## Problème à traiter:
Transformez en liste numérotée les lignes qui vont de celle contenant « Open the notifications globe icon » jusqu'à celle contenant « Action: 379,294 », ces deux lignes comprises. Omettez les lignes vides.

++++ Matériel de travail ++++

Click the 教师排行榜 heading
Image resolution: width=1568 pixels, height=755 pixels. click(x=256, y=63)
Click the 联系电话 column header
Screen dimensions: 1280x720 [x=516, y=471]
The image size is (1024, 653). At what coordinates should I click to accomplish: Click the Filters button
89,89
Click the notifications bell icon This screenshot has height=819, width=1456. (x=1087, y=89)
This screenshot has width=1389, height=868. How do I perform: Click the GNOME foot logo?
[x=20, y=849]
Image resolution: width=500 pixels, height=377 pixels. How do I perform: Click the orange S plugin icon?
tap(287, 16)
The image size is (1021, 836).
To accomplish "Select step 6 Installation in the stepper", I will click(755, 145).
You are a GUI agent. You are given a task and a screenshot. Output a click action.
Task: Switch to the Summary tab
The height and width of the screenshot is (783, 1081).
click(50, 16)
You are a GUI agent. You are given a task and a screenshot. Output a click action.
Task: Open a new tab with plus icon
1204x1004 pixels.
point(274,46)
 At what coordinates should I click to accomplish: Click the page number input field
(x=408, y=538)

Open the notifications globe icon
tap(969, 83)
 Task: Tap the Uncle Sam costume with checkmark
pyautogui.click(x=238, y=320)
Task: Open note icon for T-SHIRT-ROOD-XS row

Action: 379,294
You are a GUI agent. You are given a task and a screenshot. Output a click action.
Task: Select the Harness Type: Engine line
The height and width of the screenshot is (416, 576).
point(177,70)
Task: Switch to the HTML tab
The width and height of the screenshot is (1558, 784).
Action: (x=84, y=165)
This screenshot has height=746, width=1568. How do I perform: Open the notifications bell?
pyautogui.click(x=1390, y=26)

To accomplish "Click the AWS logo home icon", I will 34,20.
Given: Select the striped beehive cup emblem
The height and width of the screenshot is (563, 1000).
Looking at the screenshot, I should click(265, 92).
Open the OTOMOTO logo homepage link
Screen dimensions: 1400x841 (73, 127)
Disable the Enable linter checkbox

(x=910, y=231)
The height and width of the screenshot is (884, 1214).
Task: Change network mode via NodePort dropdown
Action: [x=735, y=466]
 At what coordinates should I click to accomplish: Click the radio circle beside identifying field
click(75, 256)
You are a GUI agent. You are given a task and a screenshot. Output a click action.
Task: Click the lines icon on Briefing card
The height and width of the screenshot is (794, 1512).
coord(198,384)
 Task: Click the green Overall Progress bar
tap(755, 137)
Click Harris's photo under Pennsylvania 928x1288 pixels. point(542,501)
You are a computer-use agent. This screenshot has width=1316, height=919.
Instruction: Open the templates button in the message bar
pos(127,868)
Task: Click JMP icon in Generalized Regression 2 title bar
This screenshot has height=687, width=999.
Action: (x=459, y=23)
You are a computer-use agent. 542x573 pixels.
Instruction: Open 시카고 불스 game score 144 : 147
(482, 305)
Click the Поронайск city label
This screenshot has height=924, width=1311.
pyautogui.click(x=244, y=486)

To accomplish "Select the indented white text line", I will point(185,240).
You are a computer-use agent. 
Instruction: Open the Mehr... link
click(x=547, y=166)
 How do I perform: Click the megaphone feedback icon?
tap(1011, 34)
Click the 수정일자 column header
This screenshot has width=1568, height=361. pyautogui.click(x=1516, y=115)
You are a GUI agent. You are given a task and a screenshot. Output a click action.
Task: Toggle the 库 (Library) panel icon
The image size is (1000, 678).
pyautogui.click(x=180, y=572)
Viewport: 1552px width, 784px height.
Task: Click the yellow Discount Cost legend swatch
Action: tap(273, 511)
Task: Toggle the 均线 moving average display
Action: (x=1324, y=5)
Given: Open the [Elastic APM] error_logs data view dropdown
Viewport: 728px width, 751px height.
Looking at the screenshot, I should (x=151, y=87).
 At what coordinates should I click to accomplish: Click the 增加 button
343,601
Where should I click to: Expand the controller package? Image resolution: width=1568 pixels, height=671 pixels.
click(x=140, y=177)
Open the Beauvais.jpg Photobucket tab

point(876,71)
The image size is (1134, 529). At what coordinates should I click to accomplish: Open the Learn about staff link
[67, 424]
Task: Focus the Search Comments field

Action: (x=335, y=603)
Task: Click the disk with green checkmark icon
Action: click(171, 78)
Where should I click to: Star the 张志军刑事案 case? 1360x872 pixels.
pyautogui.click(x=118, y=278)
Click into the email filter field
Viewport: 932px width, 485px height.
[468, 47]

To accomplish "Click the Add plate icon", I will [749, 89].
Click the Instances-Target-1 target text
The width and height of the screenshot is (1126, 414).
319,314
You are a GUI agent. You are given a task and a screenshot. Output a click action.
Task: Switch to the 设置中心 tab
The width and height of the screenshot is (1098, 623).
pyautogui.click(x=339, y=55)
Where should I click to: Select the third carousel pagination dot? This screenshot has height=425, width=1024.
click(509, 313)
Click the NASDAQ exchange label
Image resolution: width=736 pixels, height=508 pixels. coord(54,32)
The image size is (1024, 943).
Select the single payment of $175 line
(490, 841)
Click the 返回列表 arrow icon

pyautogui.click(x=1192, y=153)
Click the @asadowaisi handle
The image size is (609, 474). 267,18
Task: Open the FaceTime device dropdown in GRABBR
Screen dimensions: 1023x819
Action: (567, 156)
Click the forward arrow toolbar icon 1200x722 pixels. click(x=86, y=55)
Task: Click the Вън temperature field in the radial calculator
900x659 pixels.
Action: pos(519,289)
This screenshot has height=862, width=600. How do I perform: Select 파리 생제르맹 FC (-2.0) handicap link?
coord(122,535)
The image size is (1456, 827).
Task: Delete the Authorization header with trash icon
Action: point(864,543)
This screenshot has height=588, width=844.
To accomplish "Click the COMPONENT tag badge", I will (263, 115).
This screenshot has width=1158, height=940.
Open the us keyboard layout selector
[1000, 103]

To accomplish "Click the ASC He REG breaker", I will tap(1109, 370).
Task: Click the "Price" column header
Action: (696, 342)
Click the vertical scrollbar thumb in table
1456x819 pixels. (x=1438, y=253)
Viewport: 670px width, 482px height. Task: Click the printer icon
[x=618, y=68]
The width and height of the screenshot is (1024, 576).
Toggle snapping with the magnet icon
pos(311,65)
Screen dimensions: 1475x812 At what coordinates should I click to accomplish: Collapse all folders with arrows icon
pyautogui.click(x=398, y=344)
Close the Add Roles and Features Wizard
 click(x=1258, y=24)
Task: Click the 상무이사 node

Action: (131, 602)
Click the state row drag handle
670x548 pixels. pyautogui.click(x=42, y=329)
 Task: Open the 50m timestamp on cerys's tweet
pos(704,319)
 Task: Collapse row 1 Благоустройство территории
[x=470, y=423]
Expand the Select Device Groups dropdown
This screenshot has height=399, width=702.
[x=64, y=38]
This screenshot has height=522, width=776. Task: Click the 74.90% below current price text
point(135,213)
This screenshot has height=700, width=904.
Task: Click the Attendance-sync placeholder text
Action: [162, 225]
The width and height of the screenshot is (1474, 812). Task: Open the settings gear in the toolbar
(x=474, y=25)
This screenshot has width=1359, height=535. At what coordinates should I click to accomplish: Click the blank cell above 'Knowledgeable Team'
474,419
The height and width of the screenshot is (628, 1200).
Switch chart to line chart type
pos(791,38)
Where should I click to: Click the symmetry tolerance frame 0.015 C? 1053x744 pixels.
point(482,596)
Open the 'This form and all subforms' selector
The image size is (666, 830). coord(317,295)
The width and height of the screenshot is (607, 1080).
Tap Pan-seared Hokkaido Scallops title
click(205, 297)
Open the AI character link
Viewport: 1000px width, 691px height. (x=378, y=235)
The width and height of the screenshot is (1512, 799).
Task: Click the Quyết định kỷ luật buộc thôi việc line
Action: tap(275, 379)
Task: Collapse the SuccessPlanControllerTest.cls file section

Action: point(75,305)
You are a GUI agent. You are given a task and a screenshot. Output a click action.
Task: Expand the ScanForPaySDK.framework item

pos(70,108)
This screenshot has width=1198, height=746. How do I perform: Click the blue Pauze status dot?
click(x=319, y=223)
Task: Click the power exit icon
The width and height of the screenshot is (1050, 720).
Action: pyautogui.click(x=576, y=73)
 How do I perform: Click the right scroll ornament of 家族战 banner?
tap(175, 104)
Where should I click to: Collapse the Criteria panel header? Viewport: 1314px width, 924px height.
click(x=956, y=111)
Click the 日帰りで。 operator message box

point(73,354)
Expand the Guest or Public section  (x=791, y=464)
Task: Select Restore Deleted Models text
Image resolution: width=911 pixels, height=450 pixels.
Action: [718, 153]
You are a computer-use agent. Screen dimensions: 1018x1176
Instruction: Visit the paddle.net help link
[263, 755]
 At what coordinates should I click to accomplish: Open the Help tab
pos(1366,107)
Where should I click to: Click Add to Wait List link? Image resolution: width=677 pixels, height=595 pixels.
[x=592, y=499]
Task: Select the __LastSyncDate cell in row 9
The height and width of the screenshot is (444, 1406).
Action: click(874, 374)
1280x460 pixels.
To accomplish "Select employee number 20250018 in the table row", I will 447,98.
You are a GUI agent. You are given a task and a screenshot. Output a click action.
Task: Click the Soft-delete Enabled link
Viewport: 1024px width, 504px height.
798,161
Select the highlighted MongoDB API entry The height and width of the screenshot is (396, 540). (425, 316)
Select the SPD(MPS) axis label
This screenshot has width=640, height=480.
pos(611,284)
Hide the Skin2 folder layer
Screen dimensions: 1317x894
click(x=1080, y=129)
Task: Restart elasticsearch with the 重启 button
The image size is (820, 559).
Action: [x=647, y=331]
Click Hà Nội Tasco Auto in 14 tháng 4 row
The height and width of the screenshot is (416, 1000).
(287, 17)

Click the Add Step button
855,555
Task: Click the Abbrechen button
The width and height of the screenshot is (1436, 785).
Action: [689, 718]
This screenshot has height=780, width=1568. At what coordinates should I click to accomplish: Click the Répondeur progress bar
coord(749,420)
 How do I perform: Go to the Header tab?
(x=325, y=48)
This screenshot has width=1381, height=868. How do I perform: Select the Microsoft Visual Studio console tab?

++++

## Résultat obtenu:
1. Open the notifications globe icon
2. tap(969, 83)
3.  Task: Tap the Uncle Sam costume with checkmark
4. pyautogui.click(x=238, y=320)
5. Task: Open note icon for T-SHIRT-ROOD-XS row
6. Action: 379,294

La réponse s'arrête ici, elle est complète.